Sunday, April 13, 2014

Plywood floor

Chris spent last month priming and painting all the basement rooms. The next phase of the remodel and out major goal before Baby arrives is to install flooring in every room down there, so we are not traipsing dirt and drywall dust into the main part of the house. Having researched a variety of options, most of them were not in our budget. So with a little inspiration from Pinterest I decided a 'plywood floor' in the guest bedroom would be a great solution. Chris had to be convinced as he was the one that would need to do most of the work, but he soon came around to his pregnant wife's grand idea. (He's a keeper for sure!!). He stipulated one condition though - I had to go to Home Depot and get the plywood.

So off I toddled to Home Depot, looking pregnant and trying my hardest to speak with my best English accent (its fading fast). Two very helpful guys helped my choose plywood for the subfloor (to go over the cement slab) and plywood to be cut into 8 inch planks, which would eventually become the new flooring.  They even used their industrial cutter to make those 8 inch planks for me. Once I had all my wood (3 hours later) I called Chris and Cody to come collect it all for me in Cody's truck (Thanks Cody!!).

10 pieces of 4'x8' ready to be sliced into 8 inch planks
My two very helpful men, cutting the 10 sheets of plywood into 8" x 8' planks
Next job was to empty the guest room of clutter and prep for the sub floor. We needed to install a sub floor because it would have been impossible to nail or glue the plywood planks directly to the cement. Plus if we were to get any moisture down there, which is a possibility because it is below ground, then we needed to prevent water damage.

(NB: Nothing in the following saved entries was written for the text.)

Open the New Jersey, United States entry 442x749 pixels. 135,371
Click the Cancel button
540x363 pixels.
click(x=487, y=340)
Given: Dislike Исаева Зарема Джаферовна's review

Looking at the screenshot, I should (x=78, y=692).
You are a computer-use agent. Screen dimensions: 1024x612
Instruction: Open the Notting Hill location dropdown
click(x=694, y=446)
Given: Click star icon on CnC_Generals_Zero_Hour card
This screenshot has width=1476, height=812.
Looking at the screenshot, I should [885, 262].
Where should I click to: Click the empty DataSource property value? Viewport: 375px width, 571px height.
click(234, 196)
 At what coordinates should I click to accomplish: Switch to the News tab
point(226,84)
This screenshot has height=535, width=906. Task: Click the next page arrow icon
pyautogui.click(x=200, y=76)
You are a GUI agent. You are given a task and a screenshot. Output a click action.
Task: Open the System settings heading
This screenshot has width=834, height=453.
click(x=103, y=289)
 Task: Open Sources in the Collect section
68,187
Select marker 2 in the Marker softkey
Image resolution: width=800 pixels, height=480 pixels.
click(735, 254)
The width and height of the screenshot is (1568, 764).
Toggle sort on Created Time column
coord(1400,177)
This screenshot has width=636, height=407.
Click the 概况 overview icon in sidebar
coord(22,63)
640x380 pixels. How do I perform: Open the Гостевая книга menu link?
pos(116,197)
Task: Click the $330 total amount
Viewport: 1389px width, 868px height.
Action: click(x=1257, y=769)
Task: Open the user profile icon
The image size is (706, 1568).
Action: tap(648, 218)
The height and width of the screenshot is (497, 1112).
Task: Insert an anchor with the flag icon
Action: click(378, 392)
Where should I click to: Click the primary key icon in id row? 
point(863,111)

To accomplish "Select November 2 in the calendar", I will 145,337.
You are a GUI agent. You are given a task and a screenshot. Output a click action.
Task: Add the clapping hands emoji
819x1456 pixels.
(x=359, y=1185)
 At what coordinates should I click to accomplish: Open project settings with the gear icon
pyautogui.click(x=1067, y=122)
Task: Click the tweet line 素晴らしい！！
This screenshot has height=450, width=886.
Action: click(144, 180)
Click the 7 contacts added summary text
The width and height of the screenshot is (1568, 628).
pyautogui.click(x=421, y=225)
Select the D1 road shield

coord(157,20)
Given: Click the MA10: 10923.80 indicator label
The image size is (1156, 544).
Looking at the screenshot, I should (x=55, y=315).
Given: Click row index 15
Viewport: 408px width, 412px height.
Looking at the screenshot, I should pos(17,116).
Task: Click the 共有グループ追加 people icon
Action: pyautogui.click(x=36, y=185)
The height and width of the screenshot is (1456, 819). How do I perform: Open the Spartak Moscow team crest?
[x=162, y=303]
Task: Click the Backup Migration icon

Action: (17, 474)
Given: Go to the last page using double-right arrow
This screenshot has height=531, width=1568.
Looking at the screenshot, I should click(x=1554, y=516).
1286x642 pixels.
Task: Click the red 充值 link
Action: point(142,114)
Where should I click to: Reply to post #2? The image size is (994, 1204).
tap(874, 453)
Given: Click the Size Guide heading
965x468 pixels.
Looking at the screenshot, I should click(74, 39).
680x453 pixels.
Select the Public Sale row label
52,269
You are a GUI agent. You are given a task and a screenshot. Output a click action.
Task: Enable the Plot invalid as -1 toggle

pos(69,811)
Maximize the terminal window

The guest room ready empty and ready for the sub floor
We laid 2 sheets of 6 mil plastic, just in case any water started to seep through the cement
Chris had to pre drill holes in the cement and then get the cement screws in place. Every screw was a battle and in total we went through about 15 drill bits because the cement was so dense. After a full day the 3/4 inch plywood sub floor was in place.

Meanwhile, I spent my time sanding all the plywood planks to get rid of any major splinters, smooth the coarse mill finish and remove any stamps or ink marks on the surface. It was a process. 

Eventually the planks were ready to be glued and nailed in place. We invested in a nail gun, which made the nailing go super quick. We used a random metal bracket as the spacer between the planks. We were going for the rustic, farmhouse cottage look, so some discrepancies in the spacing wasn't an issue for us. 
Installing the plywood planks took a day. 

We were pleased with the outcome, but needed to stain and polyurethane the wood in order for it to be a useable floor. The plywood is too soft to leave in 'au naturale'.
I decided to do a white wash stain over the plywood, so you could still see the grain, but without all the pink tinges of the plywood.  I mixed one part white primer with two parts water, and slopped it on using a paint roller. 

After 2 coats of stain, Chris covered the wood with 2 coats of polyurethane. We would have done another coat, just to further protect the wood, however the smell throughout the house was too much to deal with being pregnant, so we stopped at two.
I think it turned out pretty good. 

Semi-gloss finish

Nice wide planks, good spacing and the wood grain is still visible. 
Overall, we are super pleased with the outcome. Once the sub floor was in place, the planks went down really easily, especially once we figured out that the glue came out the gun with a lot less effort if it was warmed before hand. Cold glue is difficult to work with!! All up it probably came to around $3 a square foot. A little more expensive then we had anticipated, but the sub floor probably cost $2 a square foot to install. Considering the wide, planked flooring we had been looking at was over $10 a square foot, I think it was a great investment. Hopefully once we start using the room as a guest room, it holds up to the wear and tear. I'll keep you updated!